BEGIN
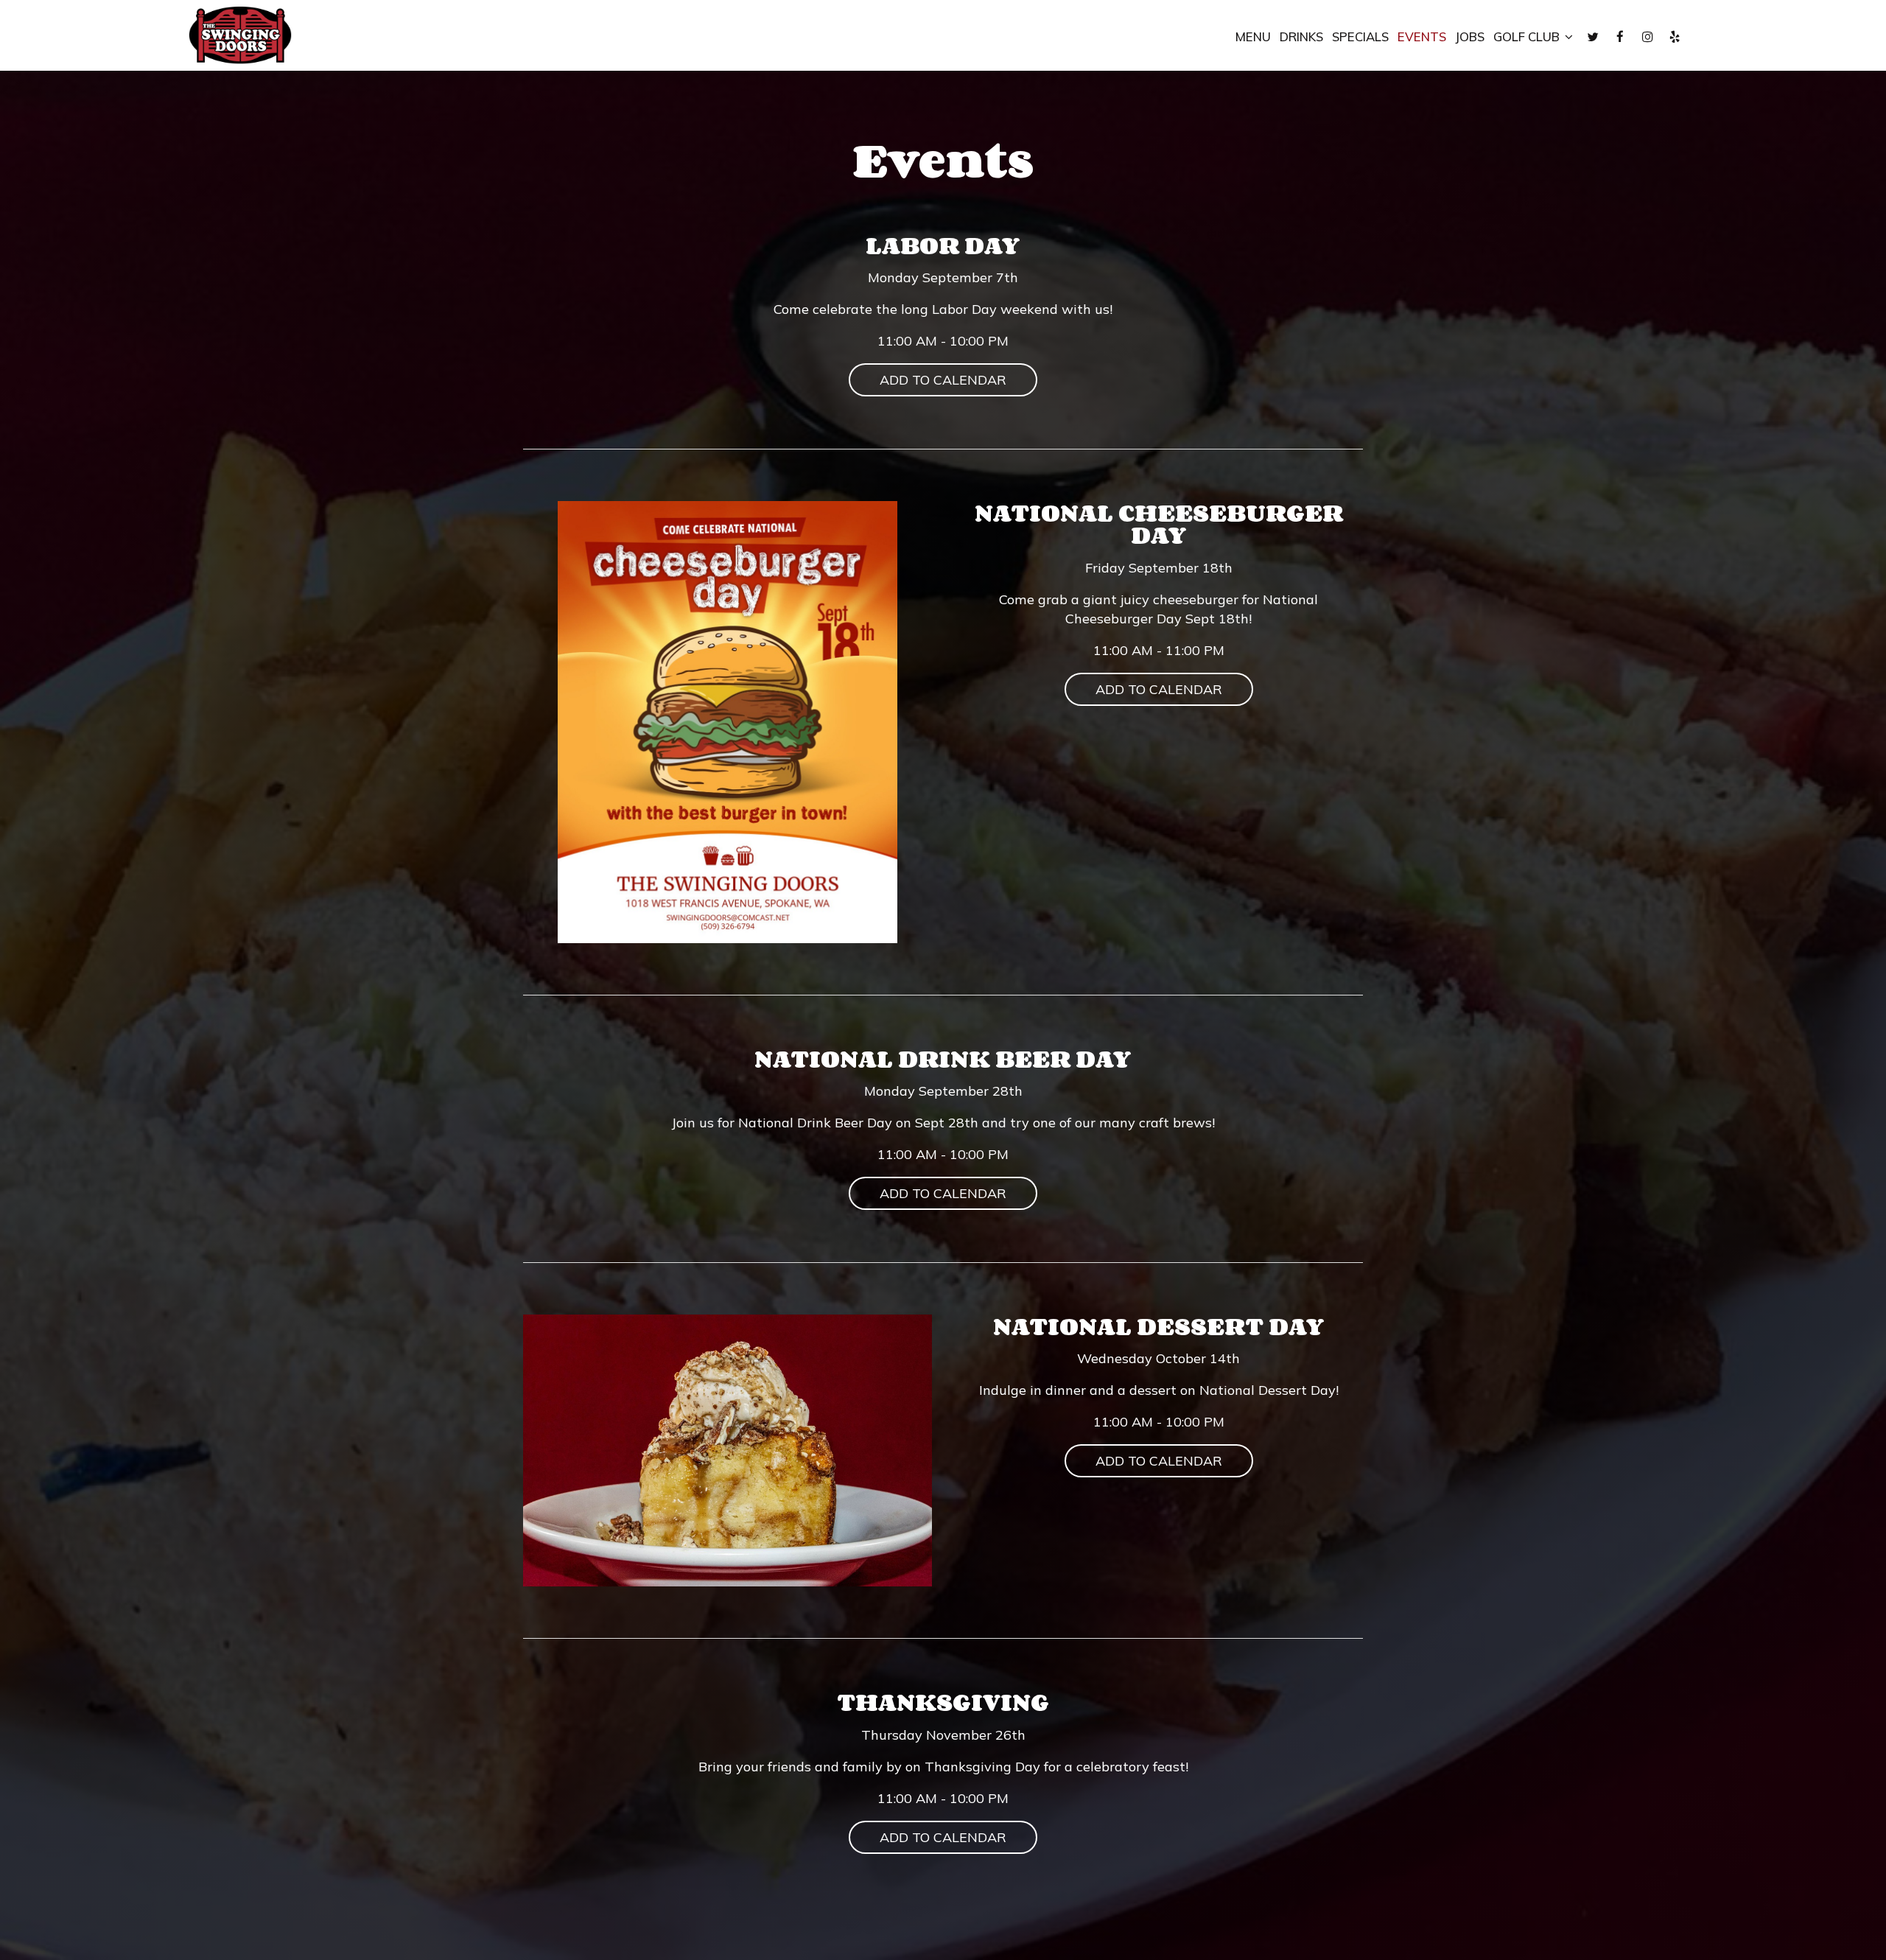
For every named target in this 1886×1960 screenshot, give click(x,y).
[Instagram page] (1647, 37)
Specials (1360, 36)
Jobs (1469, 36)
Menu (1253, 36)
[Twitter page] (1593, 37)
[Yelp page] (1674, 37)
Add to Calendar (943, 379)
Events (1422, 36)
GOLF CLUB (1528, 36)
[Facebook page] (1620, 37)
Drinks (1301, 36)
END
BEGIN
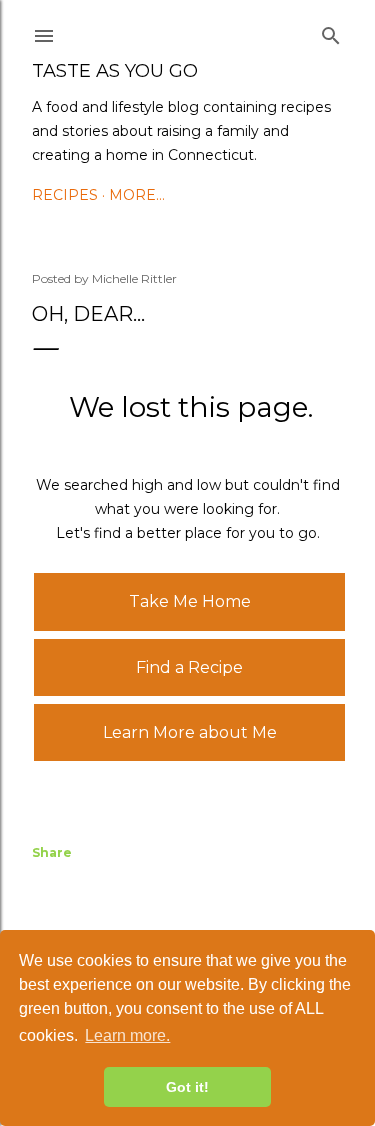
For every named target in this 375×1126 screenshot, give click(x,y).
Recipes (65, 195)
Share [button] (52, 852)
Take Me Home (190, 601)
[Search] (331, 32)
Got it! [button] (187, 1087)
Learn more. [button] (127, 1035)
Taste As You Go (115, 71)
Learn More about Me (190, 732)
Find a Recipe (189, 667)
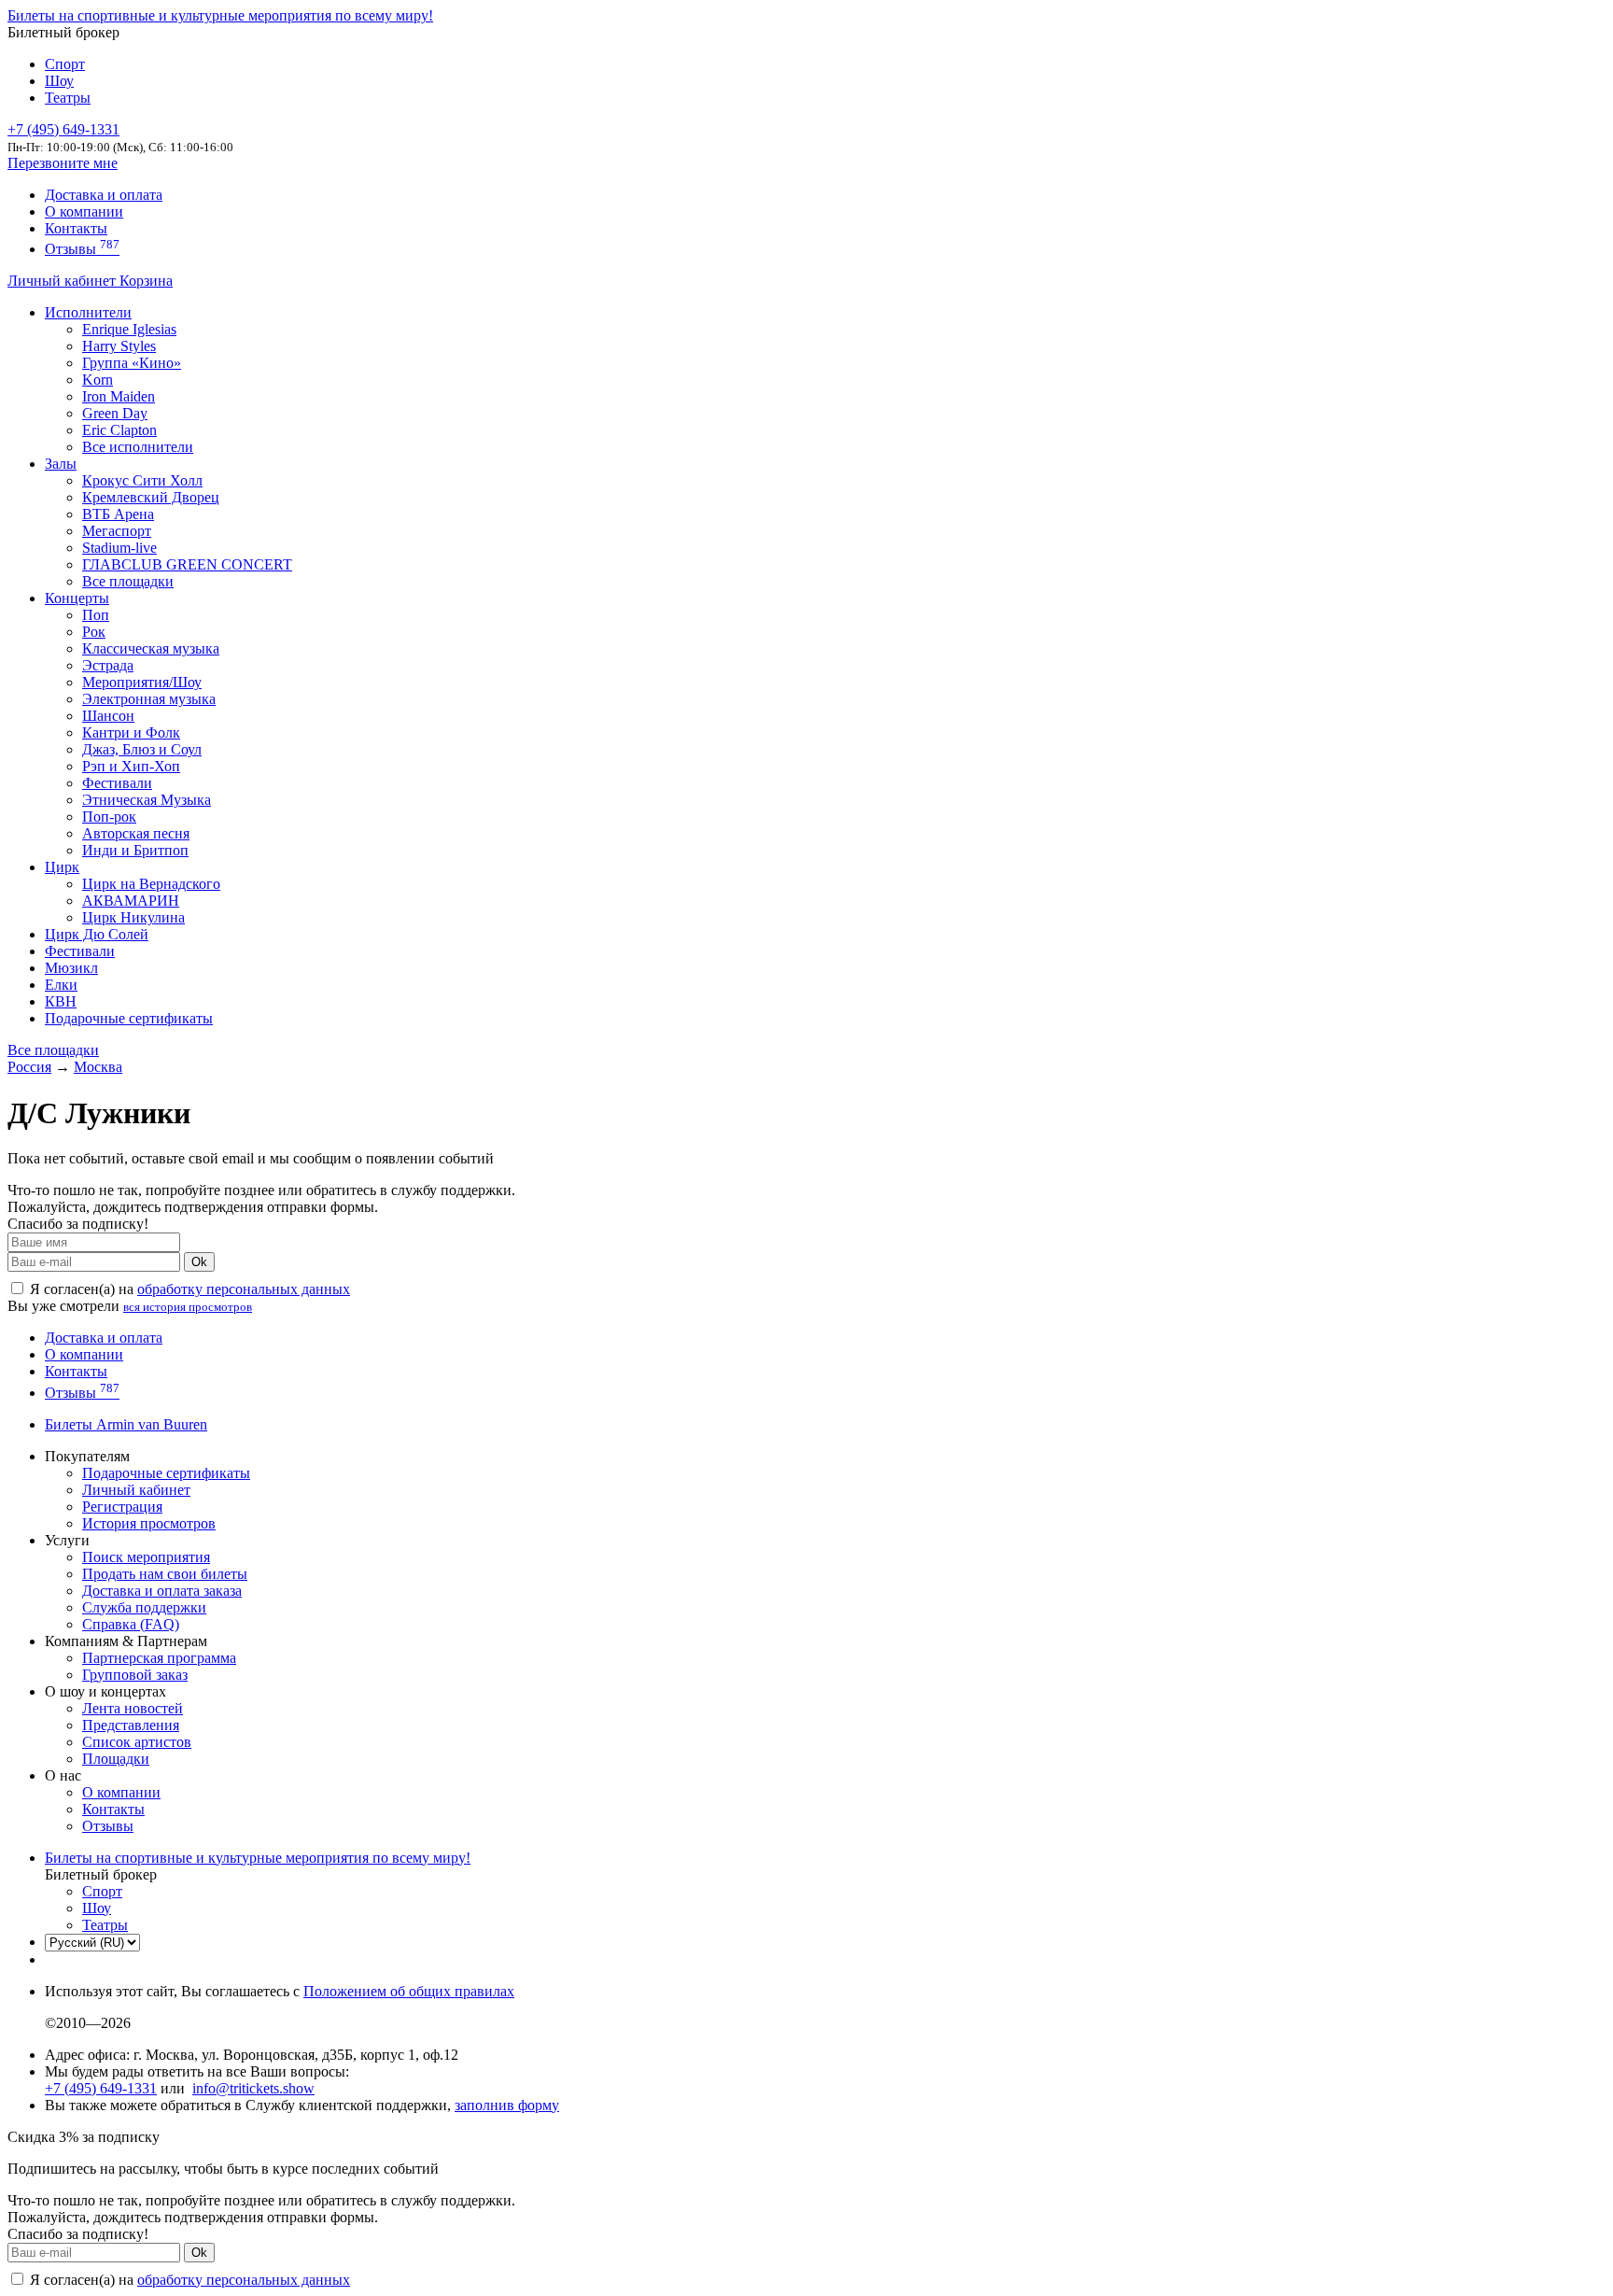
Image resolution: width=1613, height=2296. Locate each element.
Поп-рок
END
> _Exercise description_: Look through the entries above; find each line with the word "page" and copy it.

> _Answer space_:
[Instagram page] (1647, 37)
[Twitter page] (1593, 37)
[Yelp page] (1674, 37)
[Facebook page] (1620, 37)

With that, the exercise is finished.